The problem is that before the first result is returned, multiple parallel webrequests have been started and also completed, yet only the last of the results are returned to the consumer (that iterates using ForEachAsync).

The producer:

    public static IAsyncEnumerable<(MemoryStream, string)> Stream(this IEnumerable<string> blobNames,
        IBlobManager blobManager,
        CloudBlobContainer container, int maxDegreeOfParallelism = 5)
    {
        return new AsyncEnumerable<(MemoryStream, string)>(async yield =>
        {
            var cancellationToken1 = yield.CancellationToken;

            await blobNames.ParallelForEachAsync(async blobName =>
            {
                Console.WriteLine($"Trying to download blob: {blobName}");

               //TODO: Try-catch, what happens if one fail?
                var memoryStream = await blobManager
                    .DownloadBlobAsStreamAsync(container, blobName, cancellationToken1)
                    .ConfigureAwait(false);

                // Return immediately instead of waiting for all the blobs to complete
                await yield.ReturnAsync((memoryStream, blobName)).ConfigureAwait(false);
            }, maxDegreeOfParallelism, cancellationToken1).ConfigureAwait(false);
        });
    }

The consumer:

        var blobNames = MyFactory.BuildBlobNames(from, to);

        var asyncEnumerable = blobNames.Stream(BlobManager, Container, 4);

        // Assert
        var concurrentList = new ConcurrentBag<string>();
        await asyncEnumerable.ForEachAsync(async tuple =>
        {
            using (var ms = tuple.Item1)
            {
                var decoded = Encoding.UTF8.GetString(ms.ToArray());
                //TODO: Convert to text to assert the content
                concurrentList.Add(decoded);
                Console.WriteLine($"Blob: {tuple.Item2}. Content: {decoded}");
            }
        }, cancellationToken).ConfigureAwait(false);

What did we do wrong?

I've exactly the same issue...

Good try, but this is simply an unsupported scenario with concurrent producers.
Imagine a synchronous version of the producer side:

IEnumerable<...> Stream(...)
{
    Parallel.ForEach(... =>
    {
        yield return ...; // won't compile
    }

    yield return ...; // will compile
}

The yield keyword cannot be used inside the lambda function passed to the Parallel.ForEach method, because it is out of the scope of the synchronous enumerator method.

Since this library mimics a C# language feature, it cannot impose similar restrictions on using the variable yield (it's not a keyword in the async version).

IAsyncEnumerable<...> Stream(...)
{
    return new AsyncEnumerable<...>(async yield => // 'yield' is a variable
    {
        await ....ParallelForEachAsync(async ...=>
        {
             // 'yield' gets captured in the closure, that's why you can use it, but must not
            await yield.ReturnAsync(...);
         }, ...);
    });
}

If you try to use C# 3.0 and async streams, it won't work either.
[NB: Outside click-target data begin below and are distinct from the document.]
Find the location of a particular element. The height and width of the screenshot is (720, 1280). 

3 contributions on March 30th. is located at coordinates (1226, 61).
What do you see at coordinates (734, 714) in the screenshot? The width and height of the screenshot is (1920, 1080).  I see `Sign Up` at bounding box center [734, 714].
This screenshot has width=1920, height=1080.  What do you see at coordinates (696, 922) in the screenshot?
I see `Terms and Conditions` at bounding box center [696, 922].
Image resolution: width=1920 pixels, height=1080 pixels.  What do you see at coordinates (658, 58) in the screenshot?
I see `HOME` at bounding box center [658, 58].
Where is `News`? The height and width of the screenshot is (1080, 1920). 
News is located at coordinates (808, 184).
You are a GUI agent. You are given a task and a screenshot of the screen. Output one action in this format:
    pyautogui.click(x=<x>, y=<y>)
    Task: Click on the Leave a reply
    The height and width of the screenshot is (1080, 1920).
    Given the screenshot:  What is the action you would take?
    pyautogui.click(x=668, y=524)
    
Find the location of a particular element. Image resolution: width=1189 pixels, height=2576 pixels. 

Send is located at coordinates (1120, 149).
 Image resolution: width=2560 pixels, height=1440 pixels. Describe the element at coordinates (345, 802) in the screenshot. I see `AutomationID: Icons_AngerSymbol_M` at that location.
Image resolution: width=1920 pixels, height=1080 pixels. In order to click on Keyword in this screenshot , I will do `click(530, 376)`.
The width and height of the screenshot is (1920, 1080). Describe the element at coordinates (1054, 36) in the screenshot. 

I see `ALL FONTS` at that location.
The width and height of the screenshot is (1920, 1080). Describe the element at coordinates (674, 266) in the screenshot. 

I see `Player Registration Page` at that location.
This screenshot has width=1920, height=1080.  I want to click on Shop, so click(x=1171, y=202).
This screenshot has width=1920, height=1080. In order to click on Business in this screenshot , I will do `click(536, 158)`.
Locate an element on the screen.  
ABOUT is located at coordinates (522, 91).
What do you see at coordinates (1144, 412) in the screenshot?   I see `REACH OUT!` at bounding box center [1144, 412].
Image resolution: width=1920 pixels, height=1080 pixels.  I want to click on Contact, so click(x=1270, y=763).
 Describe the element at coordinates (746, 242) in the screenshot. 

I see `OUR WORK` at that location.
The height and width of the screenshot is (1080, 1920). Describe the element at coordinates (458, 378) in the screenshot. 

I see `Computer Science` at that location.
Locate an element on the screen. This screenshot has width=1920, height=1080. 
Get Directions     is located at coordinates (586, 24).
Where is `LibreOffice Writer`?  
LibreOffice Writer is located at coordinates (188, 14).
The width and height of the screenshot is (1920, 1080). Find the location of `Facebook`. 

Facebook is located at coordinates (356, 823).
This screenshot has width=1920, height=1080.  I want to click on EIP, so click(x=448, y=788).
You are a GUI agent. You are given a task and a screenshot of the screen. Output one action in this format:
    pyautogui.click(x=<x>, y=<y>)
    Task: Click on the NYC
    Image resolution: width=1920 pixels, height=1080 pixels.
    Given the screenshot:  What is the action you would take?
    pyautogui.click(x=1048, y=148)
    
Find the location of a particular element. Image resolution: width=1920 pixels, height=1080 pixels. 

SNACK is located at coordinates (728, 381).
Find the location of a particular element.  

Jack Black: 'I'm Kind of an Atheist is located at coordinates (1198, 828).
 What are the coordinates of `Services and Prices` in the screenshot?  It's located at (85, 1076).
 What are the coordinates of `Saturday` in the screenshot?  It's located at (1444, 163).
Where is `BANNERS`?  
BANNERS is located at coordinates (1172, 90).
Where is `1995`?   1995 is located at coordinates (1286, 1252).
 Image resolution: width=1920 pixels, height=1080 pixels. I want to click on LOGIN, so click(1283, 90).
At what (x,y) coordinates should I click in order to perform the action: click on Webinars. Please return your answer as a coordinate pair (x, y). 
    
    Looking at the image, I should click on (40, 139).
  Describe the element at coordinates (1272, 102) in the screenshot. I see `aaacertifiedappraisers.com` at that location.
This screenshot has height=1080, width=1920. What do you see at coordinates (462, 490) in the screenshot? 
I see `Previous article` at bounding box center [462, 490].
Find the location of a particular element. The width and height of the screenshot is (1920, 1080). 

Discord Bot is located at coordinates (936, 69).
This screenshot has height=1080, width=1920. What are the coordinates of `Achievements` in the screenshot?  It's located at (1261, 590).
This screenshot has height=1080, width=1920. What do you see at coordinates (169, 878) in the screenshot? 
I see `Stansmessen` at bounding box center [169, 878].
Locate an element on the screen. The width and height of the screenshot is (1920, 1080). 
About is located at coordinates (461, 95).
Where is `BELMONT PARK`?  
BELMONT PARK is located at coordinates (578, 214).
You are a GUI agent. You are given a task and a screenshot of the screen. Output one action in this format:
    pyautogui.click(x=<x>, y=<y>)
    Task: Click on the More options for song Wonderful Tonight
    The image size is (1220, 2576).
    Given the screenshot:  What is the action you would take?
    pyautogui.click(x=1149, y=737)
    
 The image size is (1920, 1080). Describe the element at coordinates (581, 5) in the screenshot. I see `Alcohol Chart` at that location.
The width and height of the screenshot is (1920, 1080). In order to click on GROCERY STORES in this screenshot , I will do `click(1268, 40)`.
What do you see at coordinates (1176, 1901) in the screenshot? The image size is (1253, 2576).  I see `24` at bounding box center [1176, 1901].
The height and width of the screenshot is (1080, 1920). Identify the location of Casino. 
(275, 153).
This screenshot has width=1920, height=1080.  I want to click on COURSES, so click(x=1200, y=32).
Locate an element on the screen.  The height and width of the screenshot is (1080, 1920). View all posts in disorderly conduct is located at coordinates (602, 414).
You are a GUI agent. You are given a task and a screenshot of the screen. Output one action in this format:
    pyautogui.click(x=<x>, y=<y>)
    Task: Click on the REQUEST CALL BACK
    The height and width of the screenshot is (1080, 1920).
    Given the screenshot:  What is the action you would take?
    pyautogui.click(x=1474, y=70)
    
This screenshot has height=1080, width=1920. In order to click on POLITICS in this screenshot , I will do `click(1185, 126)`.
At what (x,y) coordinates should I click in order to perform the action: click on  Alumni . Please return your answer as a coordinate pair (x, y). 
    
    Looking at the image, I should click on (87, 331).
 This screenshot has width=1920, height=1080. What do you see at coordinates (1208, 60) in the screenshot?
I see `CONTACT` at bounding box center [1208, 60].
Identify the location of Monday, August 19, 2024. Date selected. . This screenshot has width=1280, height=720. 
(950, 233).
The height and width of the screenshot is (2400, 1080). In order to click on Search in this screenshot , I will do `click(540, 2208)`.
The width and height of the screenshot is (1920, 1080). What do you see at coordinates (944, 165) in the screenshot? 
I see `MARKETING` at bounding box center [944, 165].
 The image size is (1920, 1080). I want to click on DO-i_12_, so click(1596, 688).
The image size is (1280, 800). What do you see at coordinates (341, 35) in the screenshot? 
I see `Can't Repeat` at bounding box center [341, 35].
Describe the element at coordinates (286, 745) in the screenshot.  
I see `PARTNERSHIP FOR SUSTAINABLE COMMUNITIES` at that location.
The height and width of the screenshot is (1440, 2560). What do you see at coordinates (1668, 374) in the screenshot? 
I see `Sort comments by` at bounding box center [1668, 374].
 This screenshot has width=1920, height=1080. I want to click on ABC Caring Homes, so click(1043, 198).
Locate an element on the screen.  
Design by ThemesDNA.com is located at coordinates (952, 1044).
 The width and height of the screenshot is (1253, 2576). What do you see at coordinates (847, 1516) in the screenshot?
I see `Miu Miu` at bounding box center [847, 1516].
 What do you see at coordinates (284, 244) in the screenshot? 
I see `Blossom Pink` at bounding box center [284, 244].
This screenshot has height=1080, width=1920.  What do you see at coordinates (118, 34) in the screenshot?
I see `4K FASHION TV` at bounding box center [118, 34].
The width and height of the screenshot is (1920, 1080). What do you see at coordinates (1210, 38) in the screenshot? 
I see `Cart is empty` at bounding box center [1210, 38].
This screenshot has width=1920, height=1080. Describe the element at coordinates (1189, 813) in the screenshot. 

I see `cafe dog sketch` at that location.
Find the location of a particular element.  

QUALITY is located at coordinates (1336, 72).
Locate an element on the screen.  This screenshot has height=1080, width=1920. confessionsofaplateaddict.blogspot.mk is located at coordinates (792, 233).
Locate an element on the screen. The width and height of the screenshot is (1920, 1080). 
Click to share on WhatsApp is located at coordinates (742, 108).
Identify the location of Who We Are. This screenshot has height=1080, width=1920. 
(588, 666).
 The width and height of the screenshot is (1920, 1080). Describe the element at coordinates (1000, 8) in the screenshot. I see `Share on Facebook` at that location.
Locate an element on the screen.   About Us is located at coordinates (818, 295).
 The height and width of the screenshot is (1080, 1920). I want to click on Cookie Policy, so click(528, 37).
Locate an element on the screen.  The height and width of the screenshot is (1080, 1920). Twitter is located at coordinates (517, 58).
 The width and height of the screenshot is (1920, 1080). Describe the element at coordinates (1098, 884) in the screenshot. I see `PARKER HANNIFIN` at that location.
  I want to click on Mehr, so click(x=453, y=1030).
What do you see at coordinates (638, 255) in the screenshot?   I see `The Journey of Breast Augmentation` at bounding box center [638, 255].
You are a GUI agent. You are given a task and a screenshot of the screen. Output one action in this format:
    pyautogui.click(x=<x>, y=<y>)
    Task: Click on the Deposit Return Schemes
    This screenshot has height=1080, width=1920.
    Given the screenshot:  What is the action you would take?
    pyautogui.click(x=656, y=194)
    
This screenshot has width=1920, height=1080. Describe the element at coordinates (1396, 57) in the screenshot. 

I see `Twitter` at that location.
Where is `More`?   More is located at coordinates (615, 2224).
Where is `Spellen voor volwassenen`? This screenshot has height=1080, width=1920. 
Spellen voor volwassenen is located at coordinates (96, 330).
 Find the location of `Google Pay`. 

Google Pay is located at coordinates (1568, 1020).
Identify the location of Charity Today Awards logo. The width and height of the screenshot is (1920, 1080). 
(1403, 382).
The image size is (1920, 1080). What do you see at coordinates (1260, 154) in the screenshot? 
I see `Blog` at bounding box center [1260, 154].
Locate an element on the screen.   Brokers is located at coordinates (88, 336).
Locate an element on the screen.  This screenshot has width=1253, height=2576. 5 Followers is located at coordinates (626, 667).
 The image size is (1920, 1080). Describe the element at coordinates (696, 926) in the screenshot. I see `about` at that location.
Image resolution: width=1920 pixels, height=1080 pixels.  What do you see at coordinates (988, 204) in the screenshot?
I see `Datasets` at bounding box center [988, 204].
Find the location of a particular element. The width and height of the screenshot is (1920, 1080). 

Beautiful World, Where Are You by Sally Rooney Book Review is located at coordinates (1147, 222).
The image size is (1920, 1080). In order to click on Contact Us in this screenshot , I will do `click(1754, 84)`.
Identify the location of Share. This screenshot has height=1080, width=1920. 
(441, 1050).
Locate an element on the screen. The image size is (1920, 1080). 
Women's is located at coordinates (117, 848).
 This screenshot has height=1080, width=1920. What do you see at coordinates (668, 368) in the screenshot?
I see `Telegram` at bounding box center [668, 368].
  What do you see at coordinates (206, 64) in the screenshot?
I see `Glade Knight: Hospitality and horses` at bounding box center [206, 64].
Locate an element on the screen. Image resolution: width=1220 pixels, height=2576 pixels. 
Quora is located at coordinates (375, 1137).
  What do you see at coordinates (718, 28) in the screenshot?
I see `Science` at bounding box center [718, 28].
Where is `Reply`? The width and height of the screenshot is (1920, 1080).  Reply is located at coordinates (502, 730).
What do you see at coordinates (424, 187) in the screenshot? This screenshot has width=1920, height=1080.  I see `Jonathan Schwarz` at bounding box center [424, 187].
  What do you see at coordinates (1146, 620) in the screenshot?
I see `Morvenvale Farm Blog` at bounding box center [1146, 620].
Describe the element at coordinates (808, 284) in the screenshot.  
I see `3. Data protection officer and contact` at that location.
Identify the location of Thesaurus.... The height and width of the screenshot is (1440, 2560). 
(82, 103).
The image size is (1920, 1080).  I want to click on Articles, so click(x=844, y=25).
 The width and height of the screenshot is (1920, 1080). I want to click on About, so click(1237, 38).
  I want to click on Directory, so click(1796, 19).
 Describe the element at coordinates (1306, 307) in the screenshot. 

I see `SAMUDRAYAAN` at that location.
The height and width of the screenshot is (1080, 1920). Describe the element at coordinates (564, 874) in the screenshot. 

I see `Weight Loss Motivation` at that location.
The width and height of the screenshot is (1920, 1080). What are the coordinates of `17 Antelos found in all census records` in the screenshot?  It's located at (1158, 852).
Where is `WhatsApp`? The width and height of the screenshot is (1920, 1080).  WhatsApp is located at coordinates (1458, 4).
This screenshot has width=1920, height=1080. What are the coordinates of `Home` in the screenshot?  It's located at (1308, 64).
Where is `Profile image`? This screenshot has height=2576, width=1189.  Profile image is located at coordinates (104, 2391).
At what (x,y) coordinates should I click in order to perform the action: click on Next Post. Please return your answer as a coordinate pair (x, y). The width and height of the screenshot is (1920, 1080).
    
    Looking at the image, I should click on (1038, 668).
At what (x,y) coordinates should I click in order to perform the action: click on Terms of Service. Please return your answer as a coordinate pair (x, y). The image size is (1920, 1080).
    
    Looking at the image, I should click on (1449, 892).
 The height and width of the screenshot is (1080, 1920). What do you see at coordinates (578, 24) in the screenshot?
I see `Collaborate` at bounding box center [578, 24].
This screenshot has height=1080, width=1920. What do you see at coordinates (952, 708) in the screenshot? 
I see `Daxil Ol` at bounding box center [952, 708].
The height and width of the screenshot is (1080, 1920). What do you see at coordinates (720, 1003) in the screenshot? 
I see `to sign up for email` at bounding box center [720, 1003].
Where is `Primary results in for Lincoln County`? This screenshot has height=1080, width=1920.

So this is something you have to be aware of.

Concurrent producer/consumer pattern with limiters is a slightly more complex problem, and is not available as an extension method in this library. I posted a possible solution on StackOverflow.

One thing I can recommend is to swap methods in your case - the producer uses ForEachAsync and the consumer uses ParallelForEachAsync if it works for you.

P.S. this is a duplicate of #44

The use of SemaphoreSlim will definitely solve the problem, however, that will impact the performance of enumerations in regular cases as every iteration has to consult a synchronization primitive. How would solve that problem?